Breath Pattern is a five element vertical sculpture with sound installation, located in the Hyder Garden, Mildura Riverfront Redevelopment Precinct, Mildura.
Breath Pattern is inspired by the life and writing of the bush labourer poet John Shaw Neilson (1872-1942). His most famous work, the forty-line poem called ‘The Orange Tree,’ was written after picking oranges at Merbein, near Mildura. Like many of his lyrics, it imagines the trees whispering. ‘There is a light, a call, a step,’ says the young girl in the poem, which can only be felt by ‘listening like the Orange Tree.’
Referring to his poetic style, Neilson once called himself a ‘good Celt.’ In recognition of this, the five stelae of Breath Pattern write phrases of his best-known poem in Ogham, sometimes known as the Irish ‘tree alphabet.’ The forty faces of the stelae translate the emotional magic of the poem’s lines into colours. Walking around the sculpture different colour combinations align to produce a constantly changing spectrum. This evokes the way Neilson’s poems skilfully modulate between different feelings, of wonder, of hope, of courage and sometimes of nostalgia.

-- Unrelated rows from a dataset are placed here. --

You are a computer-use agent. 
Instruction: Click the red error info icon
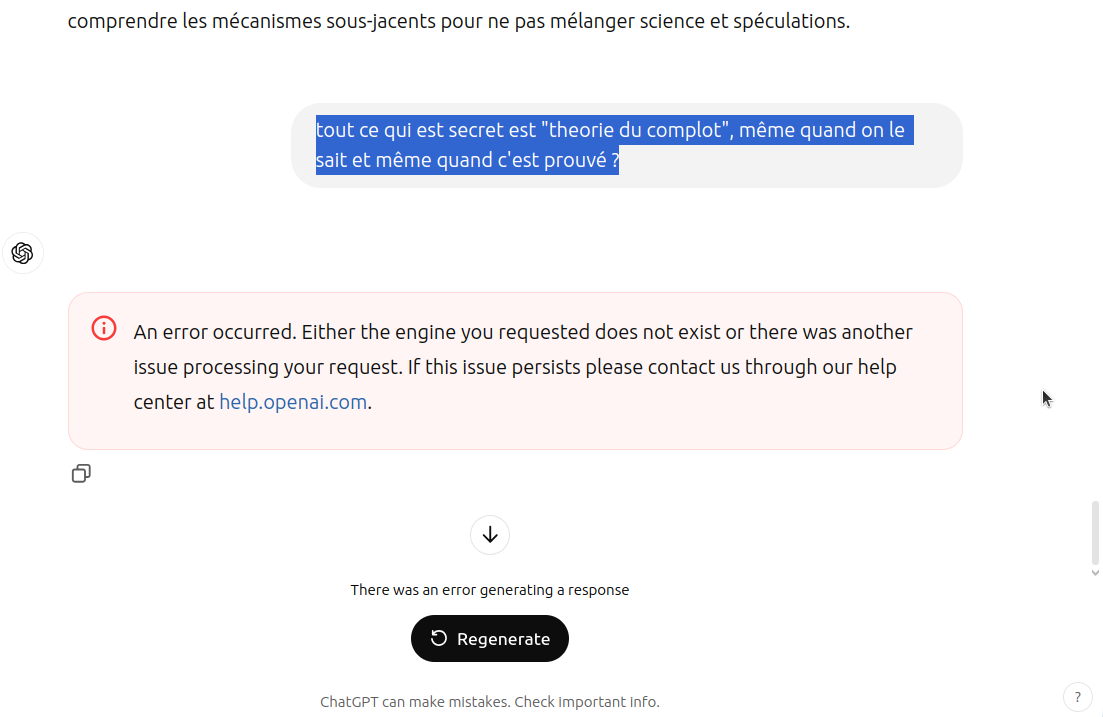click(x=104, y=329)
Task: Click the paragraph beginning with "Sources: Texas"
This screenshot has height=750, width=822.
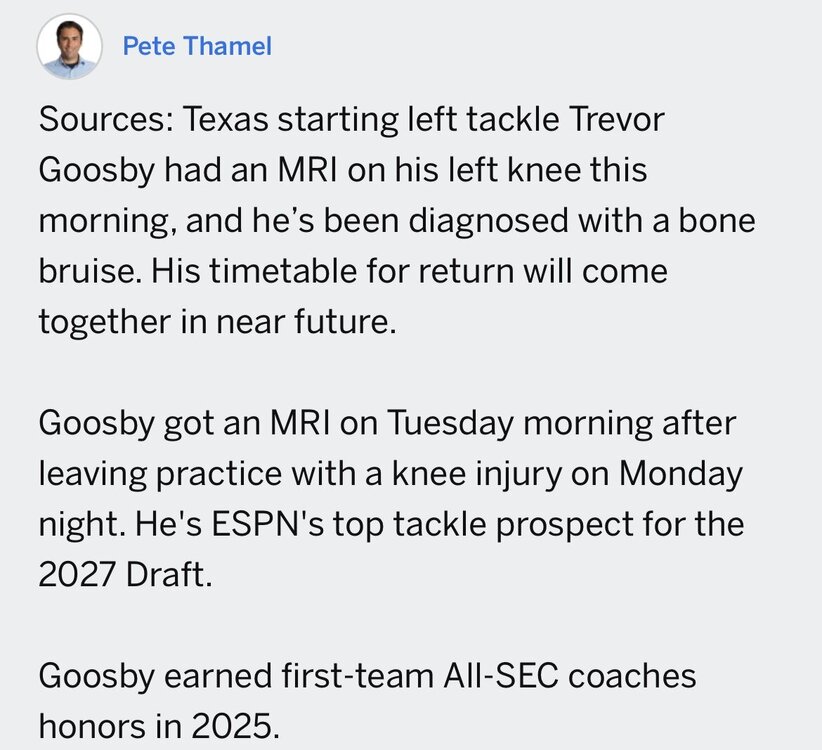Action: click(x=397, y=220)
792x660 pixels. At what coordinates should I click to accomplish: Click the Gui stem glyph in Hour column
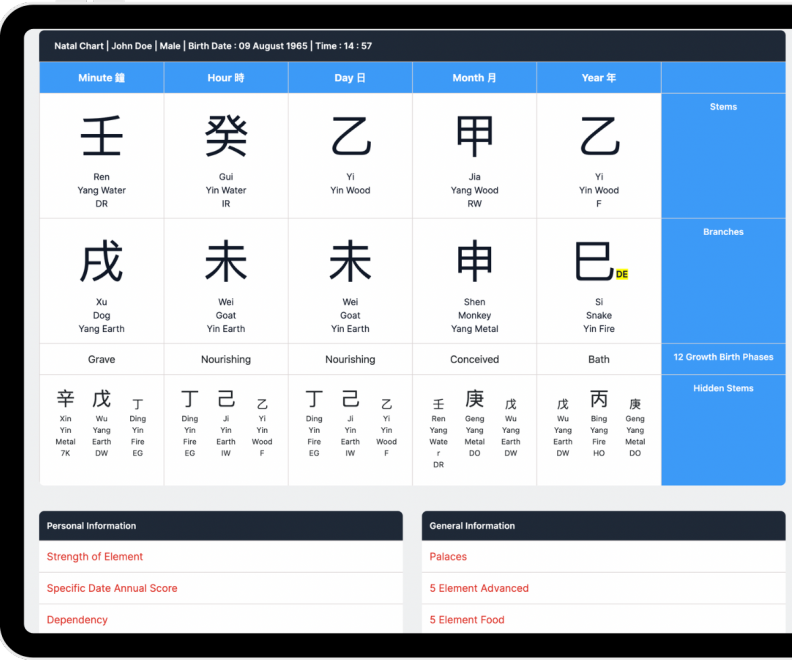tap(226, 137)
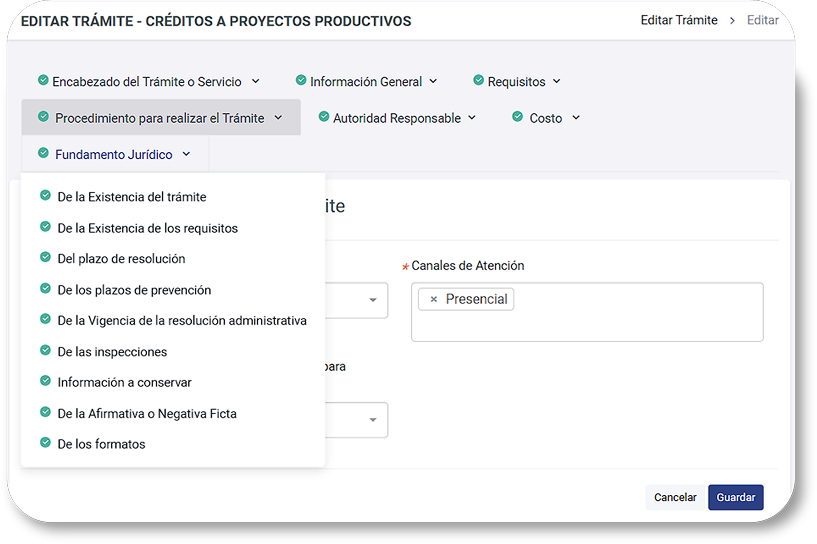Remove the Presencial tag with x icon
The image size is (817, 544).
click(433, 299)
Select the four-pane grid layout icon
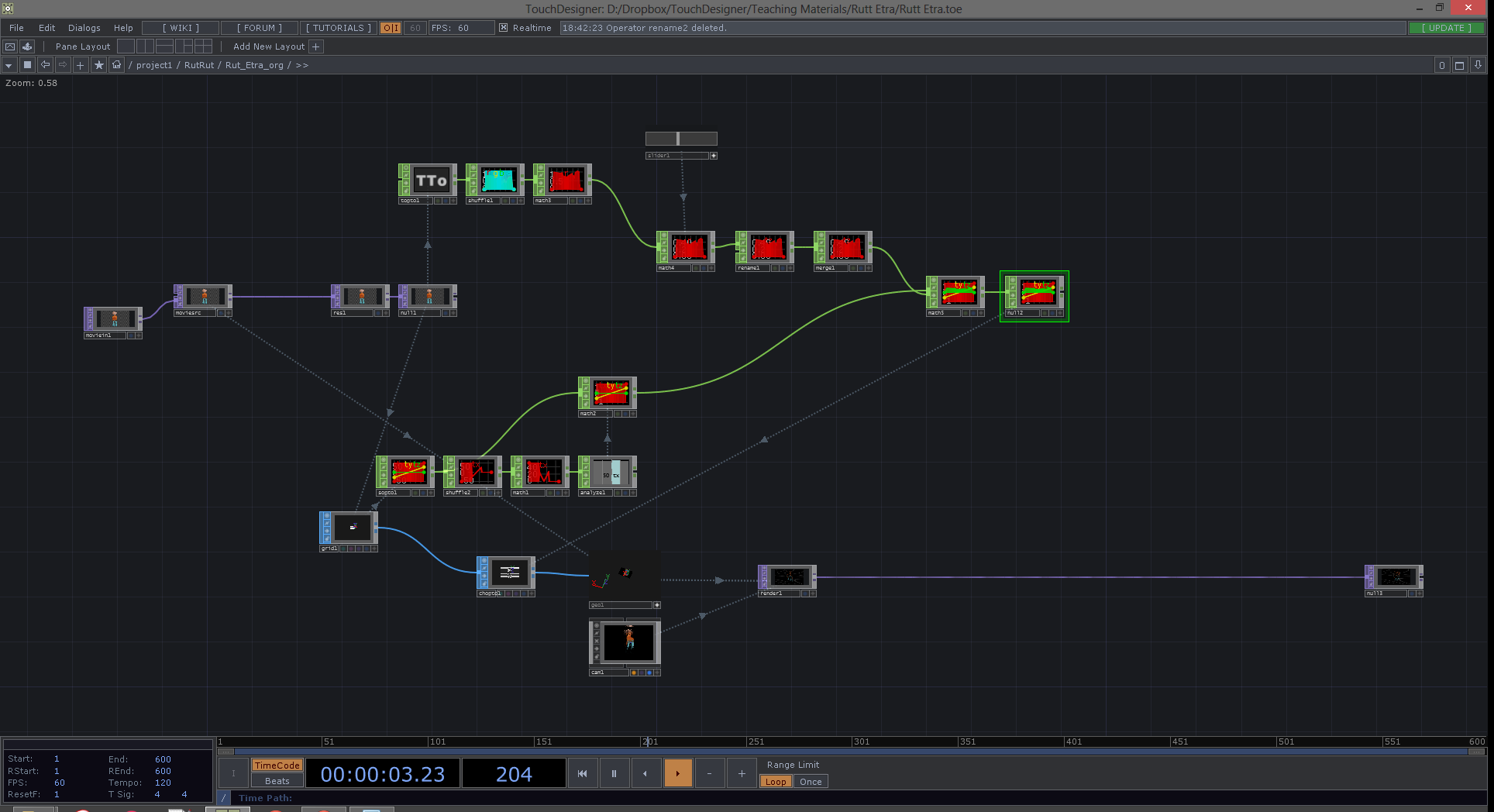Viewport: 1494px width, 812px height. [203, 46]
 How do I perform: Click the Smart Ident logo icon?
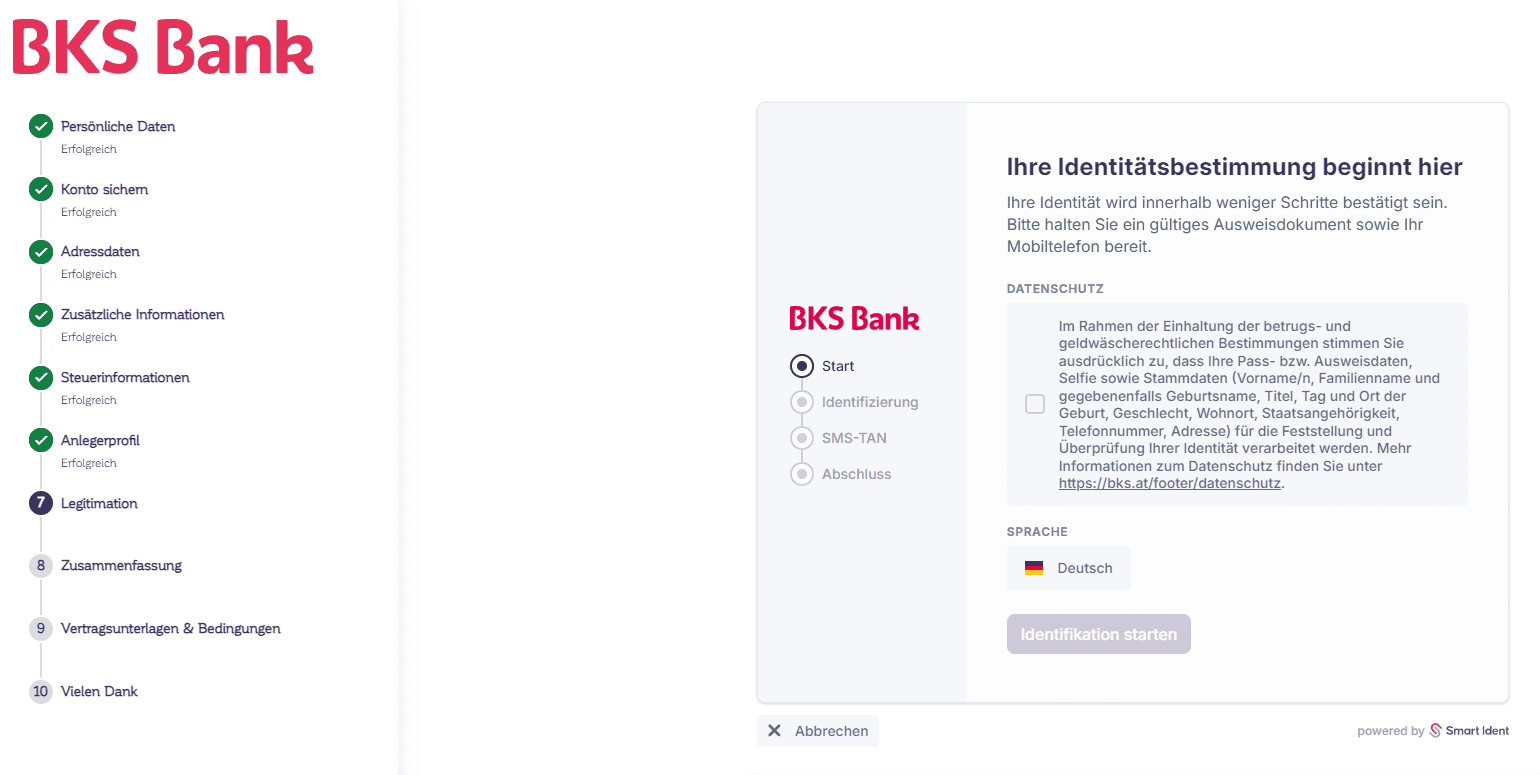point(1436,731)
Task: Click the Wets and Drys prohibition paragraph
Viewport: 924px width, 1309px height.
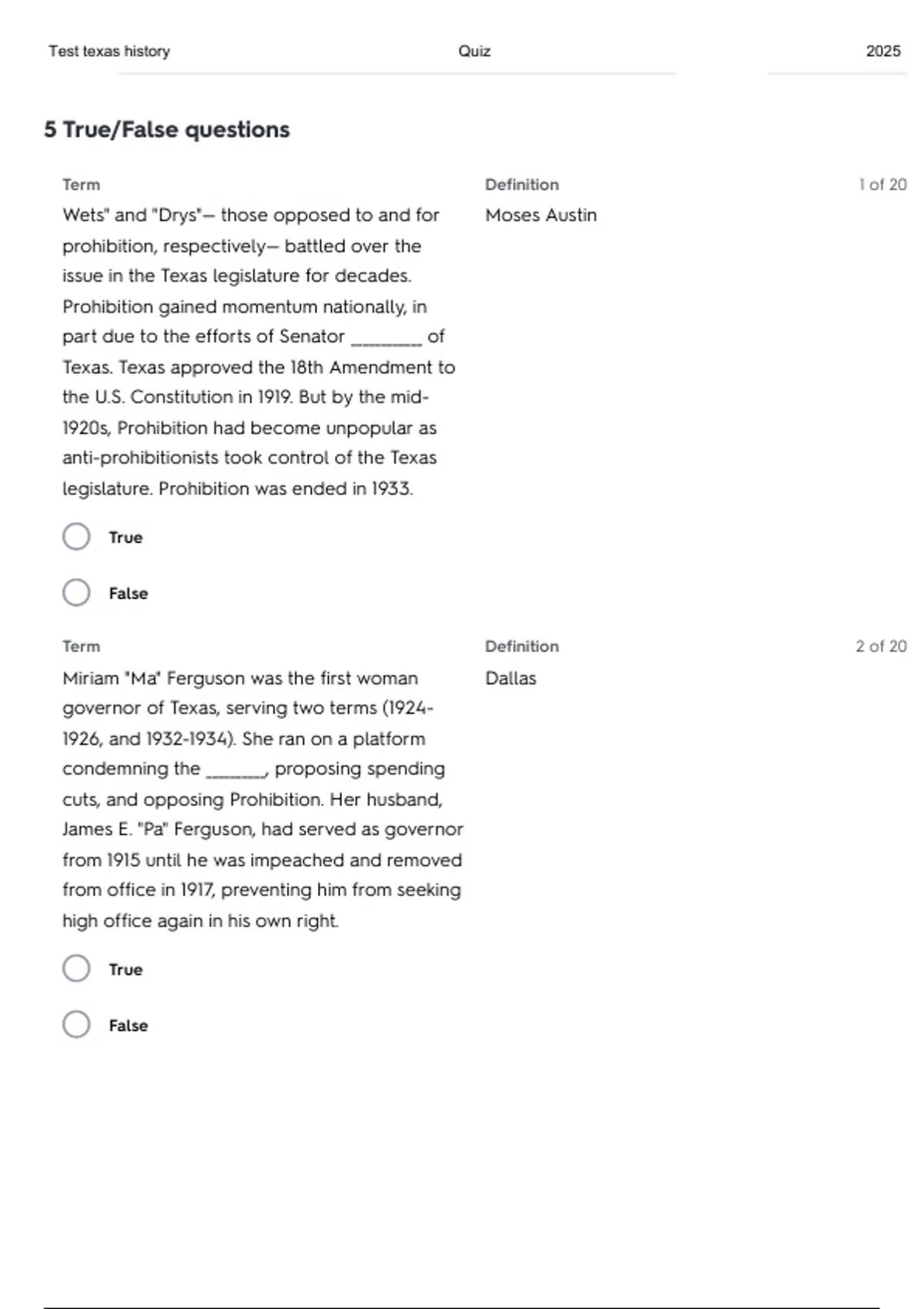Action: pos(254,351)
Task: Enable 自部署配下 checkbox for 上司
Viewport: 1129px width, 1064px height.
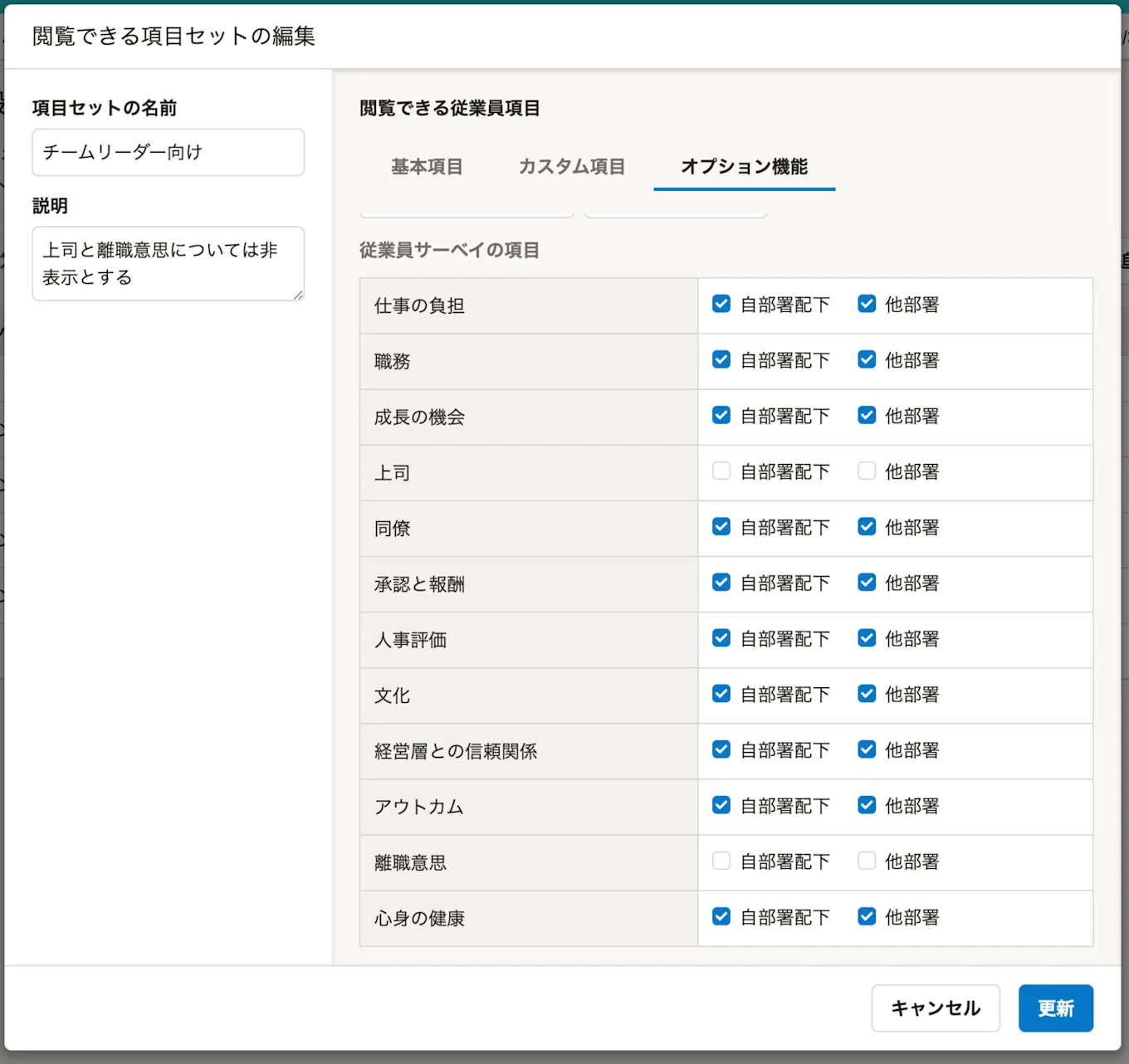Action: [721, 471]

Breath Pattern is also an interactive sound installation developed with sound artist Christopher Williams: students from three Mildura schools read and respond creatively to Neilson’s poems and to the poet’s life: ‘For his delight, the trees have learned to talk/ And all the flowers have little laughs with him.’ The Hyder garden was originally established for the visually impaired. Explaining Breath Pattern’s location Paul writes, ‘The poems of John Shaw Neilson evoke the sounds, scents and rhythms of the bush. The genius of Neilson (who was chronically short sighted) when brought to the gardens will create a new relationship between the scents of the garden and the sounds associated with it. This is an extension of the garden’s ambition to engage the visually impaired emotionally, imaginatively and sensually.’